§ DESCRIPTION OF THE TASK: Beginning with the line that contains "Image resolution: width=515" in the material below, print each line exactly until the line that contains "Click the 0.5 spread value" has been printed, then stop.

§ INPUT DATA:

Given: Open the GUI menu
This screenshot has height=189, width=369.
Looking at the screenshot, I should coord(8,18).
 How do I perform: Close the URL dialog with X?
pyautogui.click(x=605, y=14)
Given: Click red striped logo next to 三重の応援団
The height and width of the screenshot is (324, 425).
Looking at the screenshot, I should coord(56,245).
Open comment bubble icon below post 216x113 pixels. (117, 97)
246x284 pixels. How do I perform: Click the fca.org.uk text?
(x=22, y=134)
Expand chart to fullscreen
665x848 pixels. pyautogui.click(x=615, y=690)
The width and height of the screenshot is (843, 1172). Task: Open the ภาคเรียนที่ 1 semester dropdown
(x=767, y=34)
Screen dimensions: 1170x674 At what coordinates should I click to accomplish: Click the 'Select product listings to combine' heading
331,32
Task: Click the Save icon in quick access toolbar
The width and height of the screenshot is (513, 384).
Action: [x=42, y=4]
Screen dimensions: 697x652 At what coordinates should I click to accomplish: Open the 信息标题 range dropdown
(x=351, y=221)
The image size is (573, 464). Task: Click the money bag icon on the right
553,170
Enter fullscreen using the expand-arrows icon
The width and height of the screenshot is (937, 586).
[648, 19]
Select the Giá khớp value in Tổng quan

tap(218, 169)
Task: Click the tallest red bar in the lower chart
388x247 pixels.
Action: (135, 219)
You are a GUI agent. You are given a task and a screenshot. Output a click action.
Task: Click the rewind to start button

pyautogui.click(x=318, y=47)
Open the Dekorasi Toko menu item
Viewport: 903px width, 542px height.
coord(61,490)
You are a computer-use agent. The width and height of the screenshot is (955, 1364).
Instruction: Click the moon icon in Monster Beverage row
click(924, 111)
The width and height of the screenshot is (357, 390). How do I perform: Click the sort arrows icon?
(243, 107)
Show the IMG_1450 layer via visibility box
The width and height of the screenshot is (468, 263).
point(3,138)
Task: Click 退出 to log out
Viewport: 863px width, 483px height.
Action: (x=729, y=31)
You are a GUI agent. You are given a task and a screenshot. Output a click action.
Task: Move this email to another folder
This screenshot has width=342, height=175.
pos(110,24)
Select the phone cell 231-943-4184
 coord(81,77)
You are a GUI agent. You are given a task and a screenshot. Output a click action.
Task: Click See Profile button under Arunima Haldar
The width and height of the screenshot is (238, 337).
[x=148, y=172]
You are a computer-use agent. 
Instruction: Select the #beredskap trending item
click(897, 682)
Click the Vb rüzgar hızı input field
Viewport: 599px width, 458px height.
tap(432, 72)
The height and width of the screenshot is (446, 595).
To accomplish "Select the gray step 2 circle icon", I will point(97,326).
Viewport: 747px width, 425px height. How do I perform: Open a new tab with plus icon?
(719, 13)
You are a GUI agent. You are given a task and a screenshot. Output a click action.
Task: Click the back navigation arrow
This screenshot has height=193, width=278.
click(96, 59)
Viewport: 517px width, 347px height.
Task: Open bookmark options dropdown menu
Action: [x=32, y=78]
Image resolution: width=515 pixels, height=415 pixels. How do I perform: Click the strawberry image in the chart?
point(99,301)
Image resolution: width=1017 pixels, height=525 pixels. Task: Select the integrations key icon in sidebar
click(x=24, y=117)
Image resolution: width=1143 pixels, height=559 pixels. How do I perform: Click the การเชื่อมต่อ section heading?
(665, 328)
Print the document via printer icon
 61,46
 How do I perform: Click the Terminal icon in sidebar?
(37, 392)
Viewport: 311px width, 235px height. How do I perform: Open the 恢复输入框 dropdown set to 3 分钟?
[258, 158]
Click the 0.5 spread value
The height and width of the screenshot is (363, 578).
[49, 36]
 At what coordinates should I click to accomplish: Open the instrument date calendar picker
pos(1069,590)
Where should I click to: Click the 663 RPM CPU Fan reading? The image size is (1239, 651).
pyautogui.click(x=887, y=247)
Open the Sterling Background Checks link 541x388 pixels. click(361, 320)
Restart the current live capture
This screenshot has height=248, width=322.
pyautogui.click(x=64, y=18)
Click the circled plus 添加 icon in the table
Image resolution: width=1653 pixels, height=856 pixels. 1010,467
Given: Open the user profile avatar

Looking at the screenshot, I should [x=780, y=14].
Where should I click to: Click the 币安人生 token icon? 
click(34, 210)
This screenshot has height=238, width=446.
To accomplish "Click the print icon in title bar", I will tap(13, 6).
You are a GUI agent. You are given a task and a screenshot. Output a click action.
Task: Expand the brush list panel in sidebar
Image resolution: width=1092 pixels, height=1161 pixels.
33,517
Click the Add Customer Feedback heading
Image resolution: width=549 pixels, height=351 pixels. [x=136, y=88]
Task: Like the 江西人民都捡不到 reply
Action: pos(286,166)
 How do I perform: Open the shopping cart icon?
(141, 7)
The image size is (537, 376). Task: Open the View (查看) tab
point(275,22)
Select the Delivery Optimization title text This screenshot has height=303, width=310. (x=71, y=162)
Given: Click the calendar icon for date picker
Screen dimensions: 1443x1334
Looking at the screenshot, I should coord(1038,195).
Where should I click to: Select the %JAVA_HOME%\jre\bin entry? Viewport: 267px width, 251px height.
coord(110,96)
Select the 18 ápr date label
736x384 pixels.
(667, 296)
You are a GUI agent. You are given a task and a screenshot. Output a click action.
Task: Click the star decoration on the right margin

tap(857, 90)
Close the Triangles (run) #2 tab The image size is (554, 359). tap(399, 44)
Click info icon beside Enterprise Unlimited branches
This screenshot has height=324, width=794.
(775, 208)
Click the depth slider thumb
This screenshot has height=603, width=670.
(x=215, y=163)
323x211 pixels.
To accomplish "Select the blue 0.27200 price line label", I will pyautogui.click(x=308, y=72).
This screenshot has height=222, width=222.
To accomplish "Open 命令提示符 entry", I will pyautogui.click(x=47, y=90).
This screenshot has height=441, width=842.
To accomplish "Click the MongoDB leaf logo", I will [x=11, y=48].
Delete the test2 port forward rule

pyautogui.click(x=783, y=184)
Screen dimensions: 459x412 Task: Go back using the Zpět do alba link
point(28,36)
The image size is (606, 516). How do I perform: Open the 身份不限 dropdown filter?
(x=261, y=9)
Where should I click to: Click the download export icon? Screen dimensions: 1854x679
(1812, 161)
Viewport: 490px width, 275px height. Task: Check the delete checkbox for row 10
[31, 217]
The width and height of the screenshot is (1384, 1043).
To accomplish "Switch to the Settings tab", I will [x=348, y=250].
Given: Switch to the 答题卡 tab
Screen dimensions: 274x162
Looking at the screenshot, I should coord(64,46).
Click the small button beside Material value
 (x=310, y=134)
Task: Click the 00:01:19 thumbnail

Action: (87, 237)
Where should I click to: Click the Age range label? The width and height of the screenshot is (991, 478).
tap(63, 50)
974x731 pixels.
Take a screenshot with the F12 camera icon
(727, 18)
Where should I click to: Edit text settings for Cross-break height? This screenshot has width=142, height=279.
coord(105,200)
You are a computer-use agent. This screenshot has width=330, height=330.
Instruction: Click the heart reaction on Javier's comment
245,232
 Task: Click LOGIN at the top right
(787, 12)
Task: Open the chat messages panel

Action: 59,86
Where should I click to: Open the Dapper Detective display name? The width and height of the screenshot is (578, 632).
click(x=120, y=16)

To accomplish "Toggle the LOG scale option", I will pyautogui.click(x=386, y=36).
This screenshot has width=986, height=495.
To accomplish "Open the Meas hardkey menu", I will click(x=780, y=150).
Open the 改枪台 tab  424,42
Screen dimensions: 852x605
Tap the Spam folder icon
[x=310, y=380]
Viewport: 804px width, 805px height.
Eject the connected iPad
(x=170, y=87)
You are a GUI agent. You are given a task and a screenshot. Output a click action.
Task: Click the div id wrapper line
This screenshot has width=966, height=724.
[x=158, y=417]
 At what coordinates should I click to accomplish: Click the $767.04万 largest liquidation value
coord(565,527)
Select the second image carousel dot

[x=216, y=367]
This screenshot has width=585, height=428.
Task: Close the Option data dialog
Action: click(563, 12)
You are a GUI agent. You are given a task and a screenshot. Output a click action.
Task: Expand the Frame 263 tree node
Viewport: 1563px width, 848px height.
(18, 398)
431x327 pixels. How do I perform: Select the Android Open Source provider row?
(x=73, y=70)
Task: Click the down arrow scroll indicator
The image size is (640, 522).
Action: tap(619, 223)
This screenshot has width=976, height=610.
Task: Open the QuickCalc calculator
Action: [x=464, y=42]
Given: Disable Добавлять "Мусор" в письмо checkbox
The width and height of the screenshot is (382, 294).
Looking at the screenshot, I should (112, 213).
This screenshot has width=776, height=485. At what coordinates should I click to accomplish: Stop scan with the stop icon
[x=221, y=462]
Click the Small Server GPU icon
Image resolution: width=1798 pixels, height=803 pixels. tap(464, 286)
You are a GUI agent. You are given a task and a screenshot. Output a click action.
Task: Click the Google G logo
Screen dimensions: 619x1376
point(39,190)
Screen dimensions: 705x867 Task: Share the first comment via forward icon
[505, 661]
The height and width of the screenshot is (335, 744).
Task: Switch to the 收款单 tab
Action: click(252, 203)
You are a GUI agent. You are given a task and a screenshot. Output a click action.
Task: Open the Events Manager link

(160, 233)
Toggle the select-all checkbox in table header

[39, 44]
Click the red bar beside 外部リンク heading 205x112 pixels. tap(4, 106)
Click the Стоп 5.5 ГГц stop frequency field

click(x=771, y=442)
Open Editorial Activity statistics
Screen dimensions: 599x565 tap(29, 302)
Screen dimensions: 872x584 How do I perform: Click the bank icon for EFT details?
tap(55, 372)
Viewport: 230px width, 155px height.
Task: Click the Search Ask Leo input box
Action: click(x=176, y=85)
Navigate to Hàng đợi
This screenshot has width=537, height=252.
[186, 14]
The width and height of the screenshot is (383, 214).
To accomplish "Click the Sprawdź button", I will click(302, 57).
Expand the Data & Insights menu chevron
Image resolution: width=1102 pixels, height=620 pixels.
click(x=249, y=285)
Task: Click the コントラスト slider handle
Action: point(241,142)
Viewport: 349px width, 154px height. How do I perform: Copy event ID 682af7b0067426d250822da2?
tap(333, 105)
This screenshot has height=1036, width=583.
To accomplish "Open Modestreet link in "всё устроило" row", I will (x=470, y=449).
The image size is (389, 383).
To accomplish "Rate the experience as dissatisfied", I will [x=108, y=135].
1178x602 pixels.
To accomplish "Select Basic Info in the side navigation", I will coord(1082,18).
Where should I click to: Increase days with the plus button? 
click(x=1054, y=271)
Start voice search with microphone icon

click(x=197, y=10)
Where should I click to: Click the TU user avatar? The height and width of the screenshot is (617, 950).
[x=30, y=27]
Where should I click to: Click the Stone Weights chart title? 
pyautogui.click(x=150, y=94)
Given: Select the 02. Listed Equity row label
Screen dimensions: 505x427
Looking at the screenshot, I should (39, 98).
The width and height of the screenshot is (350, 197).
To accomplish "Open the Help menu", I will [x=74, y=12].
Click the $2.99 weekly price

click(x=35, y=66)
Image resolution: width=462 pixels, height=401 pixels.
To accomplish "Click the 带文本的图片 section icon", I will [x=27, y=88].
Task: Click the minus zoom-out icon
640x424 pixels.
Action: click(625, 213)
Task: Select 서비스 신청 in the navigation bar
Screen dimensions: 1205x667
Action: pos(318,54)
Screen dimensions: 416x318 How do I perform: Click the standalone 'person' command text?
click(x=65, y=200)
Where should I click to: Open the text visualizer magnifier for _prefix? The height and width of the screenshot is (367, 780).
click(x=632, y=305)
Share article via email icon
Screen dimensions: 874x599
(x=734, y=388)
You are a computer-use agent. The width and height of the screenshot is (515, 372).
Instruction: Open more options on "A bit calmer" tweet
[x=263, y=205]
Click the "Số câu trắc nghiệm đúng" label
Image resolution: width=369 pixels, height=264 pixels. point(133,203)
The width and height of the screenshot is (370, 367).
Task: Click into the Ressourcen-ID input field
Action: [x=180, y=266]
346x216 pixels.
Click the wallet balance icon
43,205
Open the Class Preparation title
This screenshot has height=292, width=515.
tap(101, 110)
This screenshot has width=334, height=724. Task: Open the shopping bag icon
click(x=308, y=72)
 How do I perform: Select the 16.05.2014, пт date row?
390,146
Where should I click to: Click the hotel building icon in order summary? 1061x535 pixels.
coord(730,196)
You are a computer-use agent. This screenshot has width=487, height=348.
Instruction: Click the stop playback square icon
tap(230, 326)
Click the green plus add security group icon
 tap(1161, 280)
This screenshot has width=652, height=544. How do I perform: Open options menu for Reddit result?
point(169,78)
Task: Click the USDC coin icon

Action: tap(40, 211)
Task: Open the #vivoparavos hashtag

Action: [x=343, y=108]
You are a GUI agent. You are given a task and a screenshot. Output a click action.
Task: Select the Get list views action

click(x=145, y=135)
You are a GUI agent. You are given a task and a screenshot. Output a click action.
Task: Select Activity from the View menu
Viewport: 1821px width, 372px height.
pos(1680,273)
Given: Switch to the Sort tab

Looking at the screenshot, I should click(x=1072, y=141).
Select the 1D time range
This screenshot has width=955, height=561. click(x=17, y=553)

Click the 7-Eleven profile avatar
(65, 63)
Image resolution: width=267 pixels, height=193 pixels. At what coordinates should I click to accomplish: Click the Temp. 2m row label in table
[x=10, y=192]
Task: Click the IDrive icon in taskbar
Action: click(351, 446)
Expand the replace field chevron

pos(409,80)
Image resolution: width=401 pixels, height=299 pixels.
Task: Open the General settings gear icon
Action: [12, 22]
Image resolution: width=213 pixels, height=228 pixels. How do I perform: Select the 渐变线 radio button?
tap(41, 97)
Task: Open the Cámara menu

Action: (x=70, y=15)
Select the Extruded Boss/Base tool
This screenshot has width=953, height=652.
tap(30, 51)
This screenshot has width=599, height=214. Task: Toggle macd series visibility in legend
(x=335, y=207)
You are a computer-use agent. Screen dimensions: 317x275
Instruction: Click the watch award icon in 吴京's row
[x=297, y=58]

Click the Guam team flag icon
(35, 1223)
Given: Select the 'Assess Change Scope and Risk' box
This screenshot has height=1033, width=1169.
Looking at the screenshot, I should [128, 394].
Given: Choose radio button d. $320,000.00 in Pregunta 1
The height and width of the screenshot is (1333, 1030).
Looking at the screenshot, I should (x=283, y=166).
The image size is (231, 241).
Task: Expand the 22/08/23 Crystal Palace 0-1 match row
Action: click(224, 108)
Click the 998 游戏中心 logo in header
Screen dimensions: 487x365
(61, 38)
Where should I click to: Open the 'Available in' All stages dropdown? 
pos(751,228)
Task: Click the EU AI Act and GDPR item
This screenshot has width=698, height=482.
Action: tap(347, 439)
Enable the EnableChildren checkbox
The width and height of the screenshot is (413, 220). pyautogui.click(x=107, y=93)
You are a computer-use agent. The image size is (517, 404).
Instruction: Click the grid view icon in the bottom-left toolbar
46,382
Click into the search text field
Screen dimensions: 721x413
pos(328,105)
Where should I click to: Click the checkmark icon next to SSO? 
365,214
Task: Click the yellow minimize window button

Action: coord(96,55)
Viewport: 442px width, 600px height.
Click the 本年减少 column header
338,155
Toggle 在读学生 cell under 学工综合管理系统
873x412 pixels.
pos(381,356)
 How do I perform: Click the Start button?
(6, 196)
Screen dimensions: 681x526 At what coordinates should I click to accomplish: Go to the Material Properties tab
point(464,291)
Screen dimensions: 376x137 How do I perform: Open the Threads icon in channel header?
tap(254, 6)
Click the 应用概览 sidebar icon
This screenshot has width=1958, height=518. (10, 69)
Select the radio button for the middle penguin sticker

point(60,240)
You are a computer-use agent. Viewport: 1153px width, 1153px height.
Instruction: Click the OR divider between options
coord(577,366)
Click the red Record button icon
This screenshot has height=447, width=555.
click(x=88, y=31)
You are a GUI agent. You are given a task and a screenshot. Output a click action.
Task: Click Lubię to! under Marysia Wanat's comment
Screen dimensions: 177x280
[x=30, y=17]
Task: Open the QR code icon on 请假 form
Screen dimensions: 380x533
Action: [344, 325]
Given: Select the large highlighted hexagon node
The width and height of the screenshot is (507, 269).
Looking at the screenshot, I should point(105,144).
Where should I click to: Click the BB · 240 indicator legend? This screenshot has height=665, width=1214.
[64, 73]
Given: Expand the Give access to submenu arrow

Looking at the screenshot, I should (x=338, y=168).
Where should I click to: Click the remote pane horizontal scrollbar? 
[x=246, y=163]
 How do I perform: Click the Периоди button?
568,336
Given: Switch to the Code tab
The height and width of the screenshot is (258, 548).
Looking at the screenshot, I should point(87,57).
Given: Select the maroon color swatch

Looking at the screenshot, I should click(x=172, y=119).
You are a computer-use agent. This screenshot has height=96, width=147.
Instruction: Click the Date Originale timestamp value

§ TASK OUTPUT:
Image resolution: width=515 pixels, height=415 pixels. How do I perform: Click the strawberry image in the chart?
point(99,301)
Image resolution: width=1017 pixels, height=525 pixels. Task: Select the integrations key icon in sidebar
click(x=24, y=117)
Image resolution: width=1143 pixels, height=559 pixels. How do I perform: Click the การเชื่อมต่อ section heading?
(665, 328)
Print the document via printer icon
 61,46
 How do I perform: Click the Terminal icon in sidebar?
(37, 392)
Viewport: 311px width, 235px height. How do I perform: Open the 恢复输入框 dropdown set to 3 分钟?
[258, 158]
Click the 0.5 spread value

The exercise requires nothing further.